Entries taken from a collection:
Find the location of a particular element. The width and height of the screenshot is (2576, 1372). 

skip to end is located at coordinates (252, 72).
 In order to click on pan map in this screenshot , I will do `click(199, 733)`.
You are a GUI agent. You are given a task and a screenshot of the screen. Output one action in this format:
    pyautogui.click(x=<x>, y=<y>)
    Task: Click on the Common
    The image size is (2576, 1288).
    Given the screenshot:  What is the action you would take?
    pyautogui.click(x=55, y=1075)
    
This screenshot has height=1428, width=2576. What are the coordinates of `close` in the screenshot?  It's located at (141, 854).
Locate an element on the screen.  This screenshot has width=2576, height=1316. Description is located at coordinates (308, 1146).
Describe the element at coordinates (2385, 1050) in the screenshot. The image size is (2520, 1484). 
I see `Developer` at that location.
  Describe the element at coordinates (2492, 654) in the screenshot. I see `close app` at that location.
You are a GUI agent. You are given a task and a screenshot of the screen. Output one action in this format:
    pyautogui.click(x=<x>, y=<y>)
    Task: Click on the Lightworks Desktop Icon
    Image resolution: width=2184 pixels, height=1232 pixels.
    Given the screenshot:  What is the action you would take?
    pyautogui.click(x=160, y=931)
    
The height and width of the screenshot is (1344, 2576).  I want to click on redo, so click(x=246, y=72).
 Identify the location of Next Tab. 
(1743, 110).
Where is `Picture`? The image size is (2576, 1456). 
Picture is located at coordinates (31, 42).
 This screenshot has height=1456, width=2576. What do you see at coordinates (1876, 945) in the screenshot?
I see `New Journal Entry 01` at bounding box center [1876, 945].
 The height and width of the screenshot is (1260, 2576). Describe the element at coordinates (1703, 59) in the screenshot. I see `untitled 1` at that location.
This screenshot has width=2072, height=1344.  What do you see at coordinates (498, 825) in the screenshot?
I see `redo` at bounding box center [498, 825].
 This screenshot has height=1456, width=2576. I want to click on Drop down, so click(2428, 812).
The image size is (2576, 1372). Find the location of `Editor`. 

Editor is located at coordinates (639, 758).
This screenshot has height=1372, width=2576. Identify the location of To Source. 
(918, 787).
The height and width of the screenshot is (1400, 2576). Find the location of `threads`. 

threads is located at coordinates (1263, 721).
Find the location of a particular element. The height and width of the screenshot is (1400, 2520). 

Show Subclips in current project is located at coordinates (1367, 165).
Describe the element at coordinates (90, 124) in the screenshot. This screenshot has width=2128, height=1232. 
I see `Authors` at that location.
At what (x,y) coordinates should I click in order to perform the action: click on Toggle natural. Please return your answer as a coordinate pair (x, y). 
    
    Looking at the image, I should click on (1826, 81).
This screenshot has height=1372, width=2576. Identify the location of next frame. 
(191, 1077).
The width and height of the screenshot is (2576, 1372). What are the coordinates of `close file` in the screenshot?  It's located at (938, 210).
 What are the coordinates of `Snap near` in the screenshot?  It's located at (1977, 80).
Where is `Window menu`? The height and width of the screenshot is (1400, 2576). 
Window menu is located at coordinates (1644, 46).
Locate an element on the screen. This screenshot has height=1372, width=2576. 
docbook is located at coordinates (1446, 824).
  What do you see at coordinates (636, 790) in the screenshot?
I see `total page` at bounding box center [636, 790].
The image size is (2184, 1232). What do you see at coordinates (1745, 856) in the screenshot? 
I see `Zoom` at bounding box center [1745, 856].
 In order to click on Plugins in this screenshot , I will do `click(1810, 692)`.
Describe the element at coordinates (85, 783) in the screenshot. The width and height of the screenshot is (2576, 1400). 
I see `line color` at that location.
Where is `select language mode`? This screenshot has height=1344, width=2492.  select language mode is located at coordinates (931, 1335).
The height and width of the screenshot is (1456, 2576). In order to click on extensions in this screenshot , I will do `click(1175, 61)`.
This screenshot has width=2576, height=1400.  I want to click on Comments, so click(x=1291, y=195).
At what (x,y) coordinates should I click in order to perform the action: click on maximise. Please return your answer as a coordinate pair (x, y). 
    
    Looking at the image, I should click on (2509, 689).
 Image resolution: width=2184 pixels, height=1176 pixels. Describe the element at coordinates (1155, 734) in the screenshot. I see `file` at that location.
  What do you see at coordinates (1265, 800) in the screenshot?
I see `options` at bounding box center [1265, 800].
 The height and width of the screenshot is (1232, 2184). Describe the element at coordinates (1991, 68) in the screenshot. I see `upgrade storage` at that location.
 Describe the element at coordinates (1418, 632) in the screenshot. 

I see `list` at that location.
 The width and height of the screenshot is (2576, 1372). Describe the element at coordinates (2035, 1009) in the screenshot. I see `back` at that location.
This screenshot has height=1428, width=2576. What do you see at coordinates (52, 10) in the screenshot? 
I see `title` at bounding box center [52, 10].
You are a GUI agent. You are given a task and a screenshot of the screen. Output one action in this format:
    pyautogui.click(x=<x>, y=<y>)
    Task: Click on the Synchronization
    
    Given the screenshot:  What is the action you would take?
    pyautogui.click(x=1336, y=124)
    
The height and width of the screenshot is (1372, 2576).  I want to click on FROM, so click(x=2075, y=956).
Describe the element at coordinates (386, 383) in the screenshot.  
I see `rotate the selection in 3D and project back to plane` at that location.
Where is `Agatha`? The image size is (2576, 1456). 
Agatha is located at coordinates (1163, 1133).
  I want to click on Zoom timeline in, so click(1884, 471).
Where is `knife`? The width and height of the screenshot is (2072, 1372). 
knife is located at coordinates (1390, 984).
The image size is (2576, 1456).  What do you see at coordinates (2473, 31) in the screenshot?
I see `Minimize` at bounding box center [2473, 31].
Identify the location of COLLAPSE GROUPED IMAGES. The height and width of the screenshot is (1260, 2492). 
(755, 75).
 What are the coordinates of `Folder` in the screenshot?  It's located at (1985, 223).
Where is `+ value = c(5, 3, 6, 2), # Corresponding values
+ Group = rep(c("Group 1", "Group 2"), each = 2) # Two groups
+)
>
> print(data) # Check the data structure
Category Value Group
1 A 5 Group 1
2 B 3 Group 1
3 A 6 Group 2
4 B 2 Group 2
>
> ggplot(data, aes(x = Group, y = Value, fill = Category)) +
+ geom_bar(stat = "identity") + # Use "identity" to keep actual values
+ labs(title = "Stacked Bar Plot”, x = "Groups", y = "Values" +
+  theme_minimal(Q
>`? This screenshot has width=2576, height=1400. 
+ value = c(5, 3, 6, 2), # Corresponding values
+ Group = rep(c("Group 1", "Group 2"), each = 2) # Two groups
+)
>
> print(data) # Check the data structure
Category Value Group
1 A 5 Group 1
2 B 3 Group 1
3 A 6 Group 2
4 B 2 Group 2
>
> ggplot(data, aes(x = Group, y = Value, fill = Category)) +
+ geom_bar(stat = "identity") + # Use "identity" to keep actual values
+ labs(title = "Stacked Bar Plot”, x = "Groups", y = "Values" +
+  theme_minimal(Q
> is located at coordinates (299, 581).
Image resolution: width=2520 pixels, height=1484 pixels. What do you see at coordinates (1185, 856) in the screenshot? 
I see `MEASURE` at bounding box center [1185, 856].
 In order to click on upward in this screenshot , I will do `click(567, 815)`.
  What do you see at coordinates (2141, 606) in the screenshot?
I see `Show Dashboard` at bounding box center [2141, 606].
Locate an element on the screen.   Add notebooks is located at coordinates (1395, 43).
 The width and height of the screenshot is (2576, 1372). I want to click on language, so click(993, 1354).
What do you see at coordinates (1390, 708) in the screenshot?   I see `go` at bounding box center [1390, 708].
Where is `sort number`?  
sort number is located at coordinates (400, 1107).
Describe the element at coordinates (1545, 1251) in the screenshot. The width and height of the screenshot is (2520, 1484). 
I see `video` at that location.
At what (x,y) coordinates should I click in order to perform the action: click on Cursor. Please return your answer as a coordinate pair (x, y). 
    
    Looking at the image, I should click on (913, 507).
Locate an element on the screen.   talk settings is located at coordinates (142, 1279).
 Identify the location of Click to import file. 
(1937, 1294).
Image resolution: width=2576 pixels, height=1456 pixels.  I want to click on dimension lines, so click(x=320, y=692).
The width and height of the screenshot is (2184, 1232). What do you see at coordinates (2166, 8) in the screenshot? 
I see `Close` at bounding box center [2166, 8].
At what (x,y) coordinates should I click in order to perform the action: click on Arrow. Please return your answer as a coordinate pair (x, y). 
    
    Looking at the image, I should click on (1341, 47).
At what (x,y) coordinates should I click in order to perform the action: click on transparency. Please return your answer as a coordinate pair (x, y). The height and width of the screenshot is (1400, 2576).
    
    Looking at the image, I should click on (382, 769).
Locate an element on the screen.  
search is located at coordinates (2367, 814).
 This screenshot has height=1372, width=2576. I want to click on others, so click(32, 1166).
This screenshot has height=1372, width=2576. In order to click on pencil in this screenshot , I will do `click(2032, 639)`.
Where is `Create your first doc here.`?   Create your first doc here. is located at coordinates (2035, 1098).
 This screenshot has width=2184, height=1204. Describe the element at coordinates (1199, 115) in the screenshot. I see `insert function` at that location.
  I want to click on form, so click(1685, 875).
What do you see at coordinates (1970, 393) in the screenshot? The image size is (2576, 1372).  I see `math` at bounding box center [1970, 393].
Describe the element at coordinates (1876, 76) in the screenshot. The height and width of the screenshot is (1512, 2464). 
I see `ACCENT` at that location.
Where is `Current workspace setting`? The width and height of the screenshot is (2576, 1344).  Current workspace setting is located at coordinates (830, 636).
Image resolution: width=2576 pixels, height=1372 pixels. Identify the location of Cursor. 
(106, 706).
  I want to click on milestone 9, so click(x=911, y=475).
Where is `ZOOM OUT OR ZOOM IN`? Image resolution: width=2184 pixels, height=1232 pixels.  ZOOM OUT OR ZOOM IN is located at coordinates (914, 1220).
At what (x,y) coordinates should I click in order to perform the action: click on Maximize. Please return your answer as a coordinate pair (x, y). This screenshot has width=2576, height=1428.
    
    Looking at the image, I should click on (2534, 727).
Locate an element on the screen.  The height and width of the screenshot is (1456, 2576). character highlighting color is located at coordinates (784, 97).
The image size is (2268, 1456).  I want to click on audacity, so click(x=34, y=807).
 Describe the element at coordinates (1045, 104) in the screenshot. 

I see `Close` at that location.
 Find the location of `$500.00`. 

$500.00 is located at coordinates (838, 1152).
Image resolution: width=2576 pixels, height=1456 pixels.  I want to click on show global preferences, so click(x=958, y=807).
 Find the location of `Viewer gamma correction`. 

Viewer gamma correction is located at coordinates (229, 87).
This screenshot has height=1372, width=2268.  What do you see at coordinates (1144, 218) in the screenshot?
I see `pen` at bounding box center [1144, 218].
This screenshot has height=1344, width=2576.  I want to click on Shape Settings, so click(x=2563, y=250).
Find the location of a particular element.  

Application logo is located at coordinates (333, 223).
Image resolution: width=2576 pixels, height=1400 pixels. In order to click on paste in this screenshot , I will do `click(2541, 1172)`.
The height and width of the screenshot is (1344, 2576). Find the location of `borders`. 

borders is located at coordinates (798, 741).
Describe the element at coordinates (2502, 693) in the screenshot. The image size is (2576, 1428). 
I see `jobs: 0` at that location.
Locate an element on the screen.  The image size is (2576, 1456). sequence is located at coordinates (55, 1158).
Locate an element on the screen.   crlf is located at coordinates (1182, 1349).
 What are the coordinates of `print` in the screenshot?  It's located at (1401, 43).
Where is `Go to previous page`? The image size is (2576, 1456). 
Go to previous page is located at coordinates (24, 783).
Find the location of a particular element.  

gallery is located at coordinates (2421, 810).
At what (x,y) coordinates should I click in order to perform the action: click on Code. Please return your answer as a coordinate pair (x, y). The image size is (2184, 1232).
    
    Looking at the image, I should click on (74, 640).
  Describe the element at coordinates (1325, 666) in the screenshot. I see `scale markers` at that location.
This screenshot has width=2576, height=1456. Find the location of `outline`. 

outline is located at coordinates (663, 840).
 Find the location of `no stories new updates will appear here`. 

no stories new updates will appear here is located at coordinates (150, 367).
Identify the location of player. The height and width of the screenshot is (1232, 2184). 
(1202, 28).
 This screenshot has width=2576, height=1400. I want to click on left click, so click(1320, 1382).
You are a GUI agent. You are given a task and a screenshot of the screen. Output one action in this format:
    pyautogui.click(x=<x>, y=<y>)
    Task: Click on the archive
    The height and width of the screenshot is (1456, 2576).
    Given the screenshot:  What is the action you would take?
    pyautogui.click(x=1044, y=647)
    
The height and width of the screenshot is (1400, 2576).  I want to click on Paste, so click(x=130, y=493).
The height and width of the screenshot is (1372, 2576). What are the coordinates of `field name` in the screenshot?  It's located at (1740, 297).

Job:
Transcribe the records word for word from the very first line through the line containing "Describe the element at coordinates (2492, 654)", including that line.

Solution to this task:
Find the location of a particular element. The width and height of the screenshot is (2576, 1372). 

skip to end is located at coordinates (252, 72).
 In order to click on pan map in this screenshot , I will do `click(199, 733)`.
You are a GUI agent. You are given a task and a screenshot of the screen. Output one action in this format:
    pyautogui.click(x=<x>, y=<y>)
    Task: Click on the Common
    The image size is (2576, 1288).
    Given the screenshot:  What is the action you would take?
    pyautogui.click(x=55, y=1075)
    
This screenshot has height=1428, width=2576. What are the coordinates of `close` in the screenshot?  It's located at (141, 854).
Locate an element on the screen.  This screenshot has width=2576, height=1316. Description is located at coordinates (308, 1146).
Describe the element at coordinates (2385, 1050) in the screenshot. The image size is (2520, 1484). 
I see `Developer` at that location.
  Describe the element at coordinates (2492, 654) in the screenshot. I see `close app` at that location.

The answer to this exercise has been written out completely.